After a couple more stops we headed back to his rest home. One of the stops was a real surprise because he perfectly navigated his way back on the highway the dozen or so miles back to his old house in Sand Springs. With my sister driving that car he beat my app powered effort in my car by almost ten minutes. But we got to the old hood and it was bleak, and like a participant in a funeral procession I did a little driveby of the old house and my melancholy steepened. My sister texted me and told me dad was crying when he saw it all, I still don’t know if it was because of what he could remember or what he couldn’t.
There was one last thing I had to do before we could decamp back to my wife’s happy family back in OKC. My sister led me into dad’s room. It was tiny and in it was everything he had left in the world. There were just two beds and some shelves and a dresser. Dad had a roommate but he had died in his sleep a few weeks prior, dad took his hat that he had obviously always coveted. Dad then turned to me, he leaned in and smiled, “You know, I don’t know who you are until you start talking. You’re Billy, you’ve always had the same voice. Then you talk again and I know you again.” We were both oddly amused by the phenomena, having both learned something weird about his disease. It was our only “moment.” I was grateful to hear him say it. But still I begged off, I knew we had to start our two hour drive back. All parting greetings were warm, mine was uncomfortable. I just kind of needed to go, aware that I had no idea if I’d ever see him again, or should. Except for the contents of his skull, he is a very healthy old man, he could go on like this for years.
I thought about this as my wife held my hand in the car. The lowering sky now seemed to be right above my head, more sadness. We passed the shallow Arkansas River, it looked incapable of holding a toy boat at that level. I looked at the buildings, the refinery, then finally the relief of open road. With no family left in Tulsa (we used to have generational branches), I felt like I was being rejected, expelled, and frankly the feeling was mutual. Soon there was nothing but farmland and rusting oil pumps. At some point I said to my wife, “Did I just see a preview of my own future there?” I was thinking of mine and my father’s mirroring body english. Maybe it would extend somehow. They say it does. Later on I said, “There’s nothing here for me in Tulsa now, it’s all dead.” And with that dramatic statement I knew I had divorced, or at least estranged myself from my hometown.

◆ What you will do
A) Repeat the part of the Tulsa passage between "After a couple" and "what he couldn’t.", inclusive, word for word.
B) According to the Tulsa passage, why does the father recognize who the narrator is only once the narrator starts talking?

◆ Data supplied
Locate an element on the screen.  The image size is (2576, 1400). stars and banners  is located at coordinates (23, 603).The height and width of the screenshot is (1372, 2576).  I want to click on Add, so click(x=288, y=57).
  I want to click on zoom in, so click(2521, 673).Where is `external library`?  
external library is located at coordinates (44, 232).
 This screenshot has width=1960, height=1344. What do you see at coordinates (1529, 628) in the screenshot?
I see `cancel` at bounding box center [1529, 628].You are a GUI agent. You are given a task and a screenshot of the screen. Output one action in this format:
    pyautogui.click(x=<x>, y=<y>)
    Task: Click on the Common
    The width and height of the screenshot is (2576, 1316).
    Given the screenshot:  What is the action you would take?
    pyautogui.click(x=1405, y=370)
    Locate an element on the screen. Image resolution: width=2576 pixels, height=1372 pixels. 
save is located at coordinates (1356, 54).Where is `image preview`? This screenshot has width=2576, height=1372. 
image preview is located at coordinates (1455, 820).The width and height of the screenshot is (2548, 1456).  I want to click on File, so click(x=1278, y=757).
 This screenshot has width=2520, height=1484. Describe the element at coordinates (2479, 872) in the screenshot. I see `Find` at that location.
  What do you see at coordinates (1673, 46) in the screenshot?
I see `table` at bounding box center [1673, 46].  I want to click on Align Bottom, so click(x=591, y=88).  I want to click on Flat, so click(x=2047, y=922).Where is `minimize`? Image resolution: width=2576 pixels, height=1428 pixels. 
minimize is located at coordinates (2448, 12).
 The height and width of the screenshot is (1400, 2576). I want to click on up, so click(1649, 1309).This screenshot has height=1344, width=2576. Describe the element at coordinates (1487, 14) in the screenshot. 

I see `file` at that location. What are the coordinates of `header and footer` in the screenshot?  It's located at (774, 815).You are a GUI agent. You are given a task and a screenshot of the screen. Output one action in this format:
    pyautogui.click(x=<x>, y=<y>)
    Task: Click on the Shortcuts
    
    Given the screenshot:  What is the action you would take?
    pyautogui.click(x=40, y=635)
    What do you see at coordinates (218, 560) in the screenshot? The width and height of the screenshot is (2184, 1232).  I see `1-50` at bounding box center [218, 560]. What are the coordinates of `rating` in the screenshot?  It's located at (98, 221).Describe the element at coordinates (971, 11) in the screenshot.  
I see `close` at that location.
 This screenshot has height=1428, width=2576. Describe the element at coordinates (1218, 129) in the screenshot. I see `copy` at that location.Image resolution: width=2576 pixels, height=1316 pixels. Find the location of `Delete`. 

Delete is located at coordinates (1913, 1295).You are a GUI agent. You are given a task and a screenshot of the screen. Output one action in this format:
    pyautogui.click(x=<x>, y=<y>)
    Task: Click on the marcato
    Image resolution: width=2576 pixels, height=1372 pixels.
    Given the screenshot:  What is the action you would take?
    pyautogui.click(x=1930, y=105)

◆ Responses to the exercise
A)
After a couple more stops we headed back to his rest home. One of the stops was a real surprise because he perfectly navigated his way back on the highway the dozen or so miles back to his old house in Sand Springs. With my sister driving that car he beat my app powered effort in my car by almost ten minutes. But we got to the old hood and it was bleak, and like a participant in a funeral procession I did a little driveby of the old house and my melancholy steepened. My sister texted me and told me dad was crying when he saw it all, I still don’t know if it was because of what he could remember or what he couldn’t.

B) The father says he doesn't know who the narrator is until he starts talking. He recognizes him as Billy because Billy has always had the same voice. Each time the narrator talks again, the father knows him again.